Task to carry out - Repeat the listing word for word. Leave every picture out.

◆ ◆ ◆ ◆

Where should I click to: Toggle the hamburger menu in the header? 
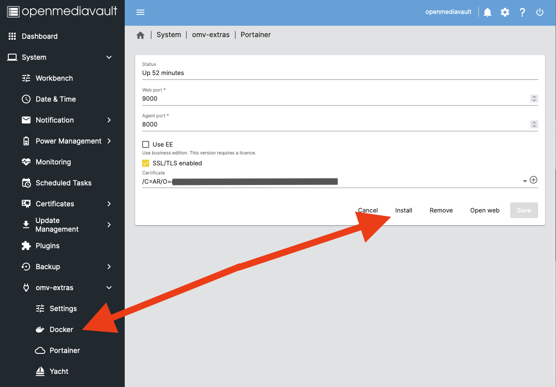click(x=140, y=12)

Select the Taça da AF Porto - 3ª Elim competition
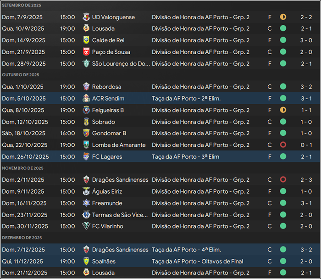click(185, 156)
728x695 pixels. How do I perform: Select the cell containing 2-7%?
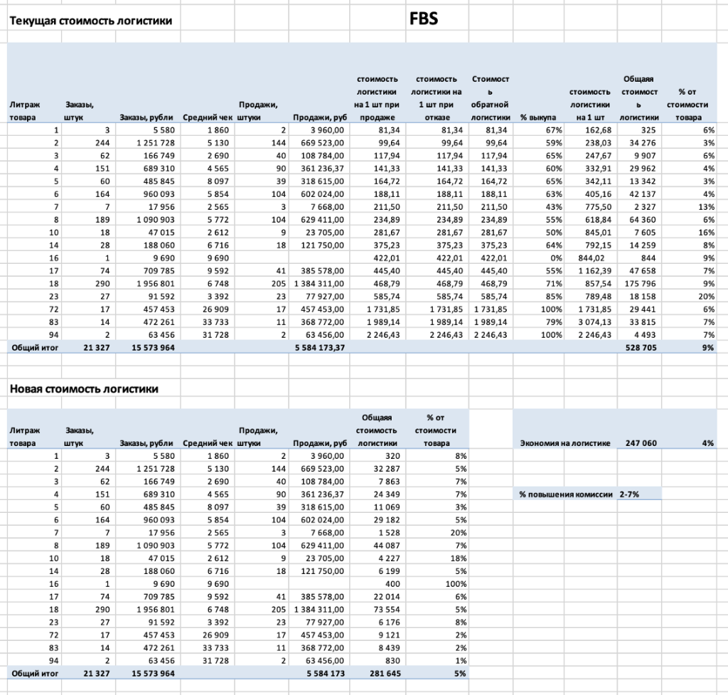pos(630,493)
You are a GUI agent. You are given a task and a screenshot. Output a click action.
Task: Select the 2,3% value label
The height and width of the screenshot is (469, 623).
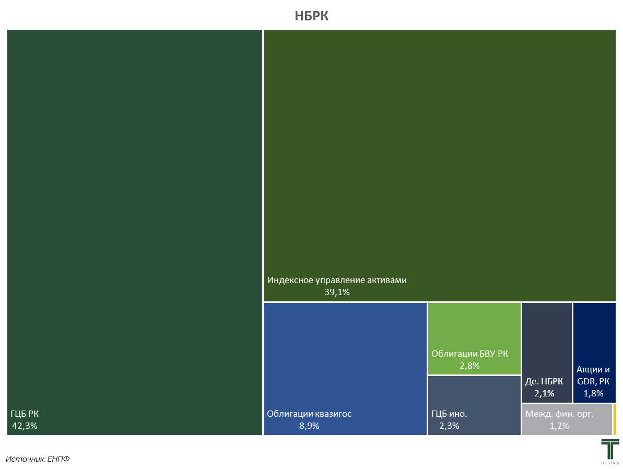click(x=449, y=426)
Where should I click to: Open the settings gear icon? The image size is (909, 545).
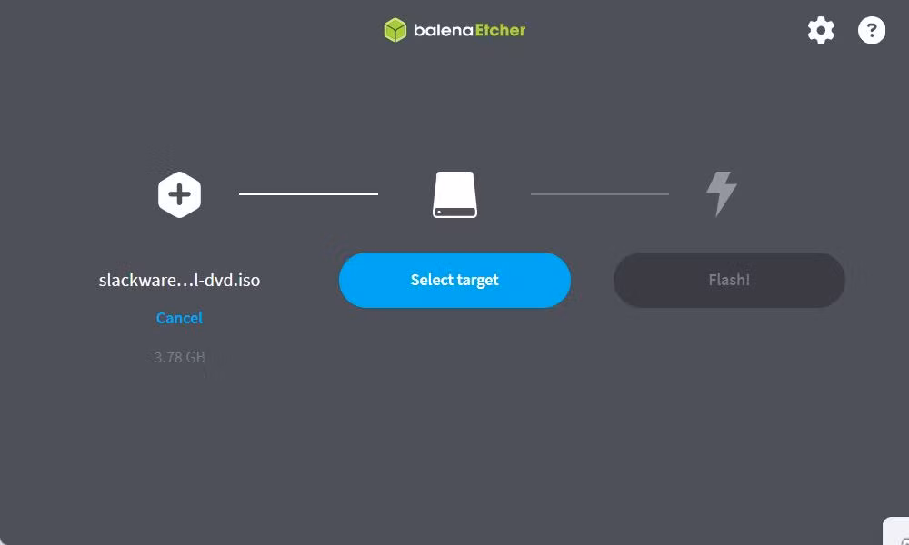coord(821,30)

◆ ◆ ◆ ◆

Output for this exercise -
Where should I click to: Toggle the hamburger menu in the header? 
click(x=140, y=12)

Select the Taça da AF Porto - 3ª Elim competition
click(185, 156)
728x695 pixels. How do I perform: Select the cell containing 2-7%?
pos(630,493)
You are a GUI agent. You are given a task and a screenshot. Output a click action.
Task: Select the 2,3% value label
The height and width of the screenshot is (469, 623).
click(x=449, y=426)
Where should I click to: Open the settings gear icon? The image size is (909, 545).
coord(821,30)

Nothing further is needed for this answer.